Burr, Aaron Jr., Class of 1772
Burr, Aaron Jr.
John Vanderlyn (1775-1852), Aaron Burr, Jr. (1756-1836), 1802. Oil on canvas. Gift of Dr. John E. Stillwell, 1931.58. New-York Historical Society.
John Vanderlyn (1775-1852), Aaron Burr, Jr. (1756-1836), 1802. Oil on canvas. Gift of Dr. John E. Stillwell, 1931.58. New-York Historical Society.
Burr, Aaron, Jr. (1756-1836), third vice-president of the United States (1801-1805), was thought to be one of the most brilliant students graduated from Princeton in the eighteenth century. Woodrow Wilson said he had "genius enough to have made him immortal, and unschooled passion enough to have made him infamous."
His father was Princeton's second president; his maternal grandfather, Jonathan Edwards, was Princeton's third president. The younger Aaron Burr was left an orphan when he was two years old, his father and mother (and both maternal grandparents) having died within a year. He did not respond well to the discipline of his austere uncle, Timothy Edwards, several times running away from home and attempting to go to sea. He entered the sophomore class at Princeton at the age of thirteen and graduated with distinction at sixteen in 1772, a year after James Madison and Philip Freneau. He was a member of the Cliosophic Society and for his Commencement Oration chose the prophetic topic "On Castle Building."
Burr studied theology for a while and then law. After the Revolutionary War, in which he served with distinction as a field officer, he took up the practice of law in New York City and entered politics, serving as a member of the New York state assembly, attorney general of New York, and United States senator. In the presidential election of 1800, he received the same number of electoral votes as Thomas Jefferson, but the tie was broken in the House of Representatives in Jefferson's favor, and Burr became vice-president.
Four years later, on July 11, 1804, in the historic duel at Weehawken, New Jersey, Burr mortally wounded his professional rival and political enemy, Alexander Hamilton.
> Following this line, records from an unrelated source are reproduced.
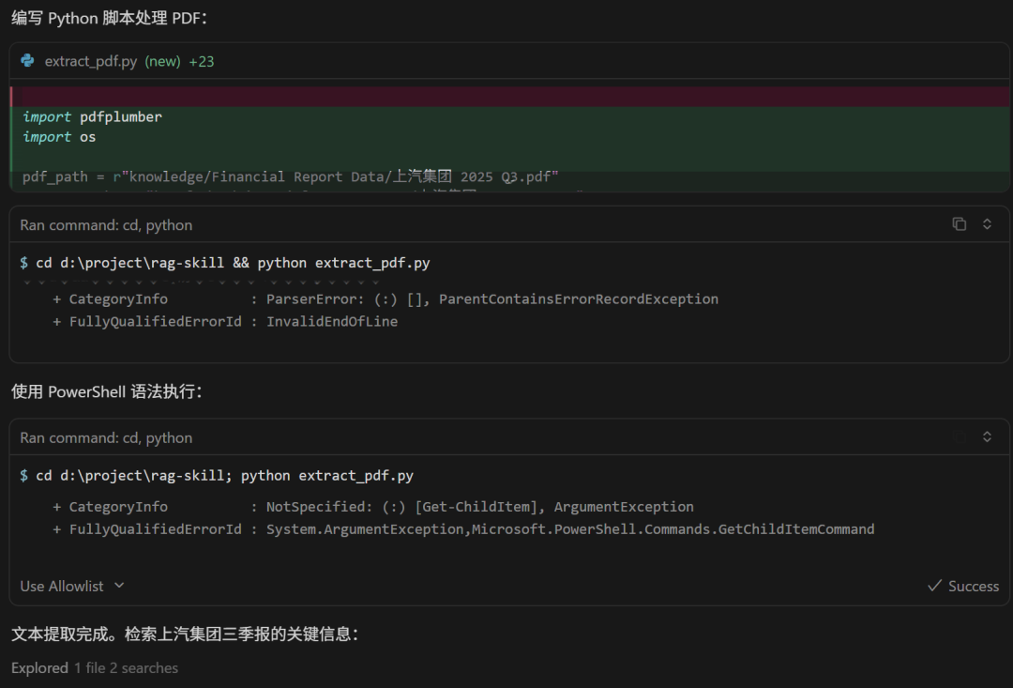Copy the first command's output
The height and width of the screenshot is (688, 1013).
[x=959, y=224]
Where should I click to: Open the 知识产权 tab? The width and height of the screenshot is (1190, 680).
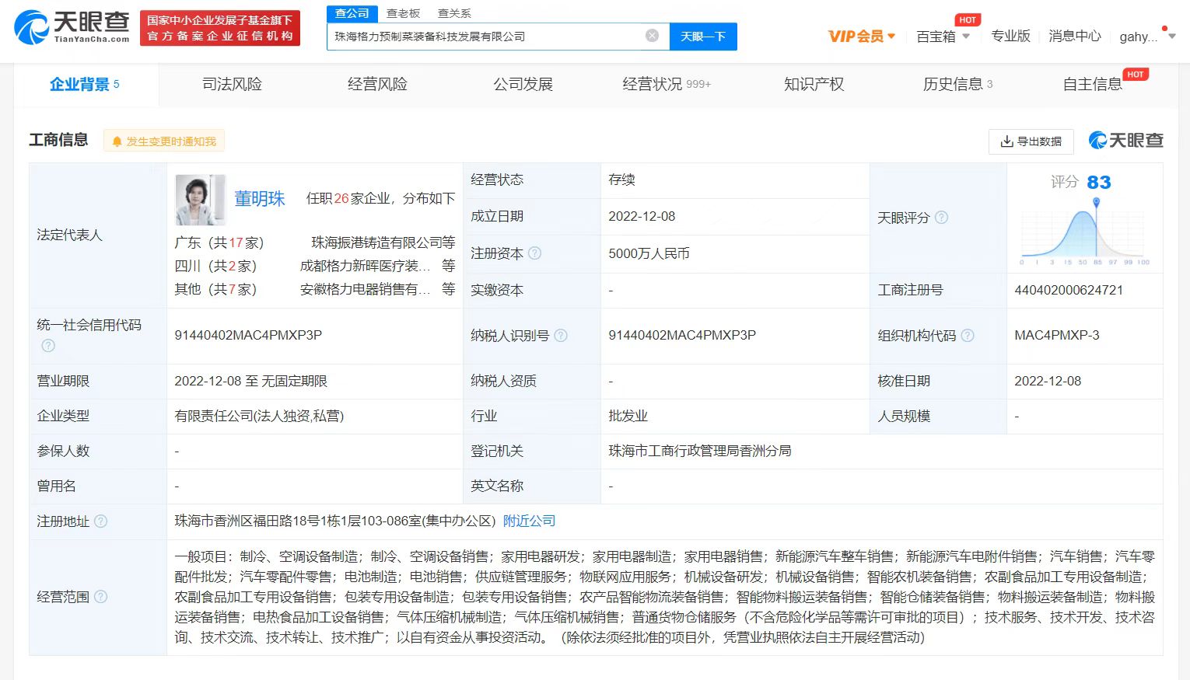(x=814, y=84)
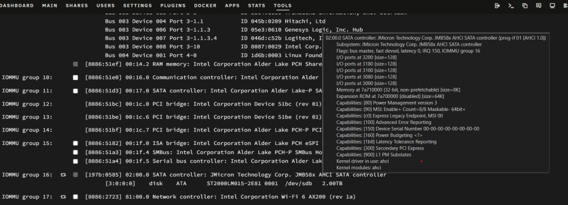Viewport: 568px width, 205px height.
Task: Click reset arrows icon for IOMMU group 16
Action: (x=64, y=174)
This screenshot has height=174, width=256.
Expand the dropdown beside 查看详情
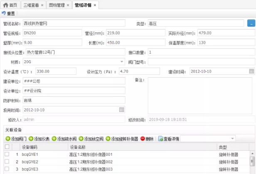[232, 139]
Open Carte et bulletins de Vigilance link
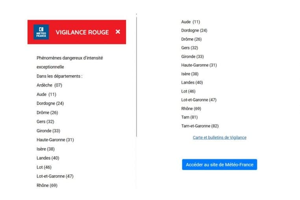The width and height of the screenshot is (300, 200). (219, 137)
Thereafter came his errant political adventures in the West, his trial for treason, and his acquittal.
Burr's chief counsel at the trial was Luther Martin 1766, a fellow member and one of the founders of the Cliosophic Society. A few years before his death, the society invited Burr to preside at its commencement meeting, and its members took part in the procession at Burr's funeral in Princeton in 1836. President Carnahan preached the funeral sermon in Nassau Hall (in which he decried the evils of dueling). Escorted to the Princeton Cemetery by members of the faculty, students, alumni, a military band, and the Mercer Guards, Burr was buried with full military honors at the foot of his father's and grandfather's graves in the President's Lot.